Prompt: Give the records starting with the line containing "230x222 pixels. At" and going on through the line containing "(x=199, y=67)" as a JSON list of strings, one string for each line and blank lines left out.

Records supplied:
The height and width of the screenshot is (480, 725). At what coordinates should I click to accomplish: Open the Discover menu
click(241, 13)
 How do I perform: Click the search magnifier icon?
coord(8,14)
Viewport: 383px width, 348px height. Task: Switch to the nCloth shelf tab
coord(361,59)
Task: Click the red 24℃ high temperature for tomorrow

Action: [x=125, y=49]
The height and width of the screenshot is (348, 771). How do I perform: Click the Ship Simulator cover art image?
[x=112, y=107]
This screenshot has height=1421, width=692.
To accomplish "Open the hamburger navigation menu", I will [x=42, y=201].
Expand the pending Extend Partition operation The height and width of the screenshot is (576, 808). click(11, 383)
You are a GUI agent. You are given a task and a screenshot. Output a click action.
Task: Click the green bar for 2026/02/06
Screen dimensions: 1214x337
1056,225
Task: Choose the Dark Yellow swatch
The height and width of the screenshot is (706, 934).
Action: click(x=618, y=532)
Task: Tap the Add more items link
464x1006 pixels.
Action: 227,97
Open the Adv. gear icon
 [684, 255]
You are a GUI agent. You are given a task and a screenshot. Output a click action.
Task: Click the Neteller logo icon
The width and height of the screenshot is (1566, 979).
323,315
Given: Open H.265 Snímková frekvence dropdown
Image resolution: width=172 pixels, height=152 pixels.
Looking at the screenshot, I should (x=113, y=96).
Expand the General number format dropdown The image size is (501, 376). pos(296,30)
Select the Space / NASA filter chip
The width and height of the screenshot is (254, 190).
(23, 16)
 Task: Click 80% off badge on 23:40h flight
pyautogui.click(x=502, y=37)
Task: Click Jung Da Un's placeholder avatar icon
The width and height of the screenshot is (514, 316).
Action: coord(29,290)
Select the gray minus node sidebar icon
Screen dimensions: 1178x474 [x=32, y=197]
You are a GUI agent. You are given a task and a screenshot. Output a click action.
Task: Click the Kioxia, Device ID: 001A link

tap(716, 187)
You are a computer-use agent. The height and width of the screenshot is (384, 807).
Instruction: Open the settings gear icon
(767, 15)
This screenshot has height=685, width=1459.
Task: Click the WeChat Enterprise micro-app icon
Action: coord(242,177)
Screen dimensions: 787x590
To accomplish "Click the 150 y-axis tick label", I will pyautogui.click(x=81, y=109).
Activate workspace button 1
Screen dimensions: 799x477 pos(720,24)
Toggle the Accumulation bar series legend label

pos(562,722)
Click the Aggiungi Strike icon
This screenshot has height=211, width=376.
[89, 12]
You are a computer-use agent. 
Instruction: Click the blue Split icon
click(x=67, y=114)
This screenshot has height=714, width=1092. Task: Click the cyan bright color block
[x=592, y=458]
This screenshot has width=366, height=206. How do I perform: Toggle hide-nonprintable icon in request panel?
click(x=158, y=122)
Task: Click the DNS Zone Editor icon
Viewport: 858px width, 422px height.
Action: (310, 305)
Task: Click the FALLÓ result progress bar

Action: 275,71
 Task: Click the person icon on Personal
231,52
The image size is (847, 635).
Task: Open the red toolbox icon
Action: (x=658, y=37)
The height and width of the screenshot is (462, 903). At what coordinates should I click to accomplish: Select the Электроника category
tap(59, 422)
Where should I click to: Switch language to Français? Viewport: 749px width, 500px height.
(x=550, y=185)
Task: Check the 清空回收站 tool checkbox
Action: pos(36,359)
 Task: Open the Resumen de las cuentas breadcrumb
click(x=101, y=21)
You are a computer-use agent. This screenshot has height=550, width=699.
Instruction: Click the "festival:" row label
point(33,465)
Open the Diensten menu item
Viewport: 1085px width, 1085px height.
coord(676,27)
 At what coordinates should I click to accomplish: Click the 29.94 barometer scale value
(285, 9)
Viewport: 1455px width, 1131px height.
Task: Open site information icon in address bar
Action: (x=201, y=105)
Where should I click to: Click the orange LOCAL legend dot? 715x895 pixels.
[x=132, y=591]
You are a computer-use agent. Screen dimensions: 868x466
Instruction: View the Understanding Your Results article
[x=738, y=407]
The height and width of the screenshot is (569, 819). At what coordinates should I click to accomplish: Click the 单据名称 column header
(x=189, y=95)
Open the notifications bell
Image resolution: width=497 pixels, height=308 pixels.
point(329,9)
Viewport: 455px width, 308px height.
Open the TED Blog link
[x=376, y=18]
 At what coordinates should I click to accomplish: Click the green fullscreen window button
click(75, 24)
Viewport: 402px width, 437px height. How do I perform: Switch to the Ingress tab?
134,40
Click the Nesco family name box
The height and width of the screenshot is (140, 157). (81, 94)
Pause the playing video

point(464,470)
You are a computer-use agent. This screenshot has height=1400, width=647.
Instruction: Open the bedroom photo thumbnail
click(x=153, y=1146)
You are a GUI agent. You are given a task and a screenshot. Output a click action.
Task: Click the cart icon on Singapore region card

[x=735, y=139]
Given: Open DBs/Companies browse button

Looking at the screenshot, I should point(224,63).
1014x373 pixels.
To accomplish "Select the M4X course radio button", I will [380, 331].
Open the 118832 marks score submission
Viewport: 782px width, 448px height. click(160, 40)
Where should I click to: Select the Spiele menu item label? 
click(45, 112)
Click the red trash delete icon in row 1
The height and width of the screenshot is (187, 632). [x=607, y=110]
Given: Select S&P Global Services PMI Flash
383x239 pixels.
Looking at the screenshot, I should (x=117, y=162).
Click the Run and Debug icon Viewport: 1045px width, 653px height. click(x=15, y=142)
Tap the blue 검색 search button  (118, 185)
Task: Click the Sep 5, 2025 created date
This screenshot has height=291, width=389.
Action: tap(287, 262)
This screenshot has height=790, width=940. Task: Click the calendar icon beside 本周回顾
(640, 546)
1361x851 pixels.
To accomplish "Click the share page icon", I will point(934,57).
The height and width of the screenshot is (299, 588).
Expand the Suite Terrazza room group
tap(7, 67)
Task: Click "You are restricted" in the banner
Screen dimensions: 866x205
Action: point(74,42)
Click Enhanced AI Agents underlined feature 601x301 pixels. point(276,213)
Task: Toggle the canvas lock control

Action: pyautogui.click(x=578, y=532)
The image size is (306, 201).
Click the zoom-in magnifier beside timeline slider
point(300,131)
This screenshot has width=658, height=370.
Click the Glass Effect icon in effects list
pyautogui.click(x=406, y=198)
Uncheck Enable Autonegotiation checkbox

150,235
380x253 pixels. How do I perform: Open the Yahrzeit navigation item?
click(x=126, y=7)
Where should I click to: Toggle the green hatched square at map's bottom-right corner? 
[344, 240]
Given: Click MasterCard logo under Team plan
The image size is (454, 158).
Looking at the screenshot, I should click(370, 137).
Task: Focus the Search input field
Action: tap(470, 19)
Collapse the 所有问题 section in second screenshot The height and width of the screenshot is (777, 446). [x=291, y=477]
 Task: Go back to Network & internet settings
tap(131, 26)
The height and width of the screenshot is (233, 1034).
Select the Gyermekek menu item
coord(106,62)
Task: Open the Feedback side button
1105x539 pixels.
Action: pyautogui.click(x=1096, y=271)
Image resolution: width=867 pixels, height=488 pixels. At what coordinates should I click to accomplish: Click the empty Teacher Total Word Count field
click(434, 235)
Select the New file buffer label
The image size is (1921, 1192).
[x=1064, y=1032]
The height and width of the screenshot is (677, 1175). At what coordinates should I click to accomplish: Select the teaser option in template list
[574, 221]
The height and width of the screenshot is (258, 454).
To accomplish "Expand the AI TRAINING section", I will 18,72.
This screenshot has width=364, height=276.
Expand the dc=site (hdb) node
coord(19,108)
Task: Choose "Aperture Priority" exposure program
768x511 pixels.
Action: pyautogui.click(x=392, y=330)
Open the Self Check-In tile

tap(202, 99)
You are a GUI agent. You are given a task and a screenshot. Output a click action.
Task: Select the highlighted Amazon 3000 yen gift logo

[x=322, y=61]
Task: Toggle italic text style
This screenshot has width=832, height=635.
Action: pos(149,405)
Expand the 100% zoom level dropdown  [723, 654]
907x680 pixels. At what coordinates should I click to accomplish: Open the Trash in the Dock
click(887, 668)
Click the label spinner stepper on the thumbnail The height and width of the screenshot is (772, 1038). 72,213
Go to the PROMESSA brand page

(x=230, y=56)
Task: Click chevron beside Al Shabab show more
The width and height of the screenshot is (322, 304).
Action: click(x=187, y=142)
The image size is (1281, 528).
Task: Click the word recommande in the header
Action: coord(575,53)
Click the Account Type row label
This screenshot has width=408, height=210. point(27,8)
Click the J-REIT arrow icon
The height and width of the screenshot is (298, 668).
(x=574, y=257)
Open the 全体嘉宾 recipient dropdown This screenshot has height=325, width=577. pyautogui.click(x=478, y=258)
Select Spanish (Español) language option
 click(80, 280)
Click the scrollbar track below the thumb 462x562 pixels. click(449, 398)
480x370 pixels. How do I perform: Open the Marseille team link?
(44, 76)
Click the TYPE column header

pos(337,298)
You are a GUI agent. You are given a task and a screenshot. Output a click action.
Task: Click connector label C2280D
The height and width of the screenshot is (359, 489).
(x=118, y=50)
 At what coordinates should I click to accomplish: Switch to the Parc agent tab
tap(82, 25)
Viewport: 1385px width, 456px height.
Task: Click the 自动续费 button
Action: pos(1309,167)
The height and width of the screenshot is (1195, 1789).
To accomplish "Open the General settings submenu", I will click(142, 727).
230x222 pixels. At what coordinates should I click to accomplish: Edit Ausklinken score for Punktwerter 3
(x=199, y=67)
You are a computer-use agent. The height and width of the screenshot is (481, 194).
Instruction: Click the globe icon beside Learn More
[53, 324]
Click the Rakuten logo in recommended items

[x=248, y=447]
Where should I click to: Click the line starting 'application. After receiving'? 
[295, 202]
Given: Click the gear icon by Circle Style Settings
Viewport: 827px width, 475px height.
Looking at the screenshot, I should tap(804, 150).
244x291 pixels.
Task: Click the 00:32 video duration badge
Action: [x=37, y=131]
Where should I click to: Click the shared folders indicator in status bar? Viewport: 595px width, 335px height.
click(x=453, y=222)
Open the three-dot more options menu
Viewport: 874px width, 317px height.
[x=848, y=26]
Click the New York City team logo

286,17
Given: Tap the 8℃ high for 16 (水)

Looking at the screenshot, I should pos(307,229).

Written response:
[
  "230x222 pixels. At what coordinates should I click to accomplish: Edit Ausklinken score for Punktwerter 3",
  "(x=199, y=67)"
]